What to produce: Copy word for word the part of the FileStream throughput post below, starting at "How to improve" and ending at "500 MB/sec reads).".

Excerpt to read:
How to improve throughput with FileStream in a single-threaded application - windows-server-2008-r2

I am trying to get top I/O performance in a data streaming application with eight SSDs in RAID-5 (each SSD advertises and delivers 500 MB/sec reads).
I create FileStream with 64KB buffer and read many blocks in a blocking fashion (pun not intended). Here's what I have now with 80GB in 20K files, no fragments:
Legacy blocking reads are at 1270 MB/sec with single thread, 1556 MB/sec with 6 threads.
What I noticed with single-thread is that a single core's worth of CPU time is spent in kernel (8.3% red in Process Explorer with 12 cores). With 6 threads, approximately 5x CPU time is spent in kernel (41% red in in Process Explorer with 12 cores).
I would really like to avoid complexity of a multi-threaded application in the I/O bound scenario.
Is it possible to achieve these transfer rates in a single-threaded application? That is, what would be a good way to reduce the amount of time in kernel mode?
How, if at all, would the new Async feature in C# help?
For comparison, ATTO disk benchmark shows 2500 MB/sec at these block sizes on this hardware and low CPU utilization. However, ATTO dataset size is mere 2GB.
Using LSI 9265-8i RAID controller, with 64k stripe size, 64k cluster size.
Here's a sketch of the code in use. I don't write production code this way, it's just a proof of concept.
volatile bool _somethingLeftToRead = false;
long _totalReadInSize = 0;
void ProcessReadThread(object obj)
{
TestThreadJob job = obj as TestThreadJob;
var dirInfo = new DirectoryInfo(job.InFilePath);
int chunk = job.DataBatchSize * 1024;
//var tile = new List<byte[]>();
var sw = new Stopwatch();
var allFiles = dirInfo.GetFiles();
var fileStreams = new List<FileStream>();
long totalSize = 0;
_totalReadInSize = 0;
foreach (var fileInfo in allFiles)
{
totalSize += fileInfo.Length;
var fileStream = new FileStream(fileInfo.FullName,
FileMode.Open, FileAccess.Read, FileShare.None, job.FileBufferSize * 1024);
fileStreams.Add(fileStream);
}
var partial = new byte[chunk];
var taskParam = new TaskParam(null, partial);
var tasks = new List<Task>();
int numTasks = (int)Math.Ceiling(fileStreams.Count * 1.0 / job.NumThreads);
sw.Start();
do
{
_somethingLeftToRead = false;
for (int taskIndex = 0; taskIndex < numTasks; taskIndex++)
{
if (_threadCanceled)
break;
tasks.Clear();
for (int thread = 0; thread < job.NumThreads; thread++)
{
if (_threadCanceled)
break;
int fileIndex = taskIndex * job.NumThreads + thread;
if (fileIndex >= fileStreams.Count)
break;
var fileStream = fileStreams[fileIndex];
taskParam.File = fileStream;
if (job.NumThreads == 1)
ProcessFileRead(taskParam);
else
tasks.Add(Task.Factory.StartNew(ProcessFileRead, taskParam));
//tile.Add(partial);
}
if (_threadCanceled)
break;
if (job.NumThreads > 1)

Given information:
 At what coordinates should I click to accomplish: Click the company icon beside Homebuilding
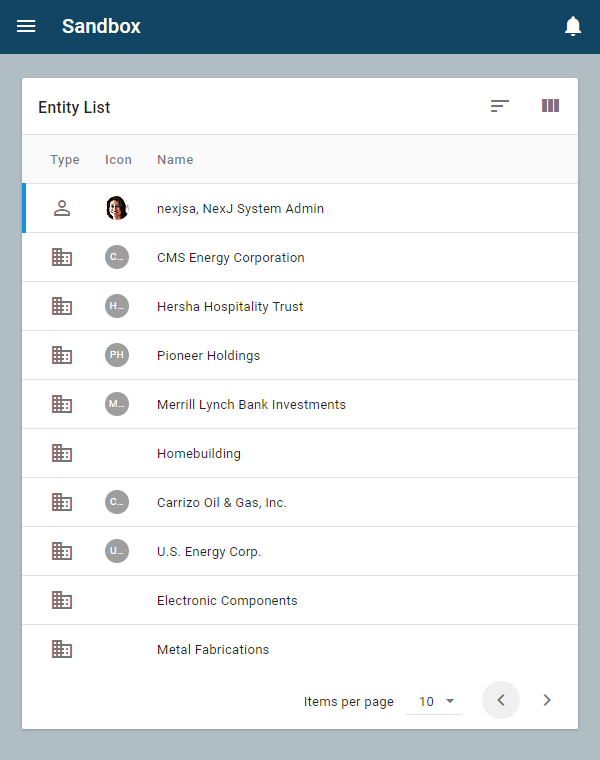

Result of the task:
How to improve throughput with FileStream in a single-threaded application - windows-server-2008-r2

I am trying to get top I/O performance in a data streaming application with eight SSDs in RAID-5 (each SSD advertises and delivers 500 MB/sec reads).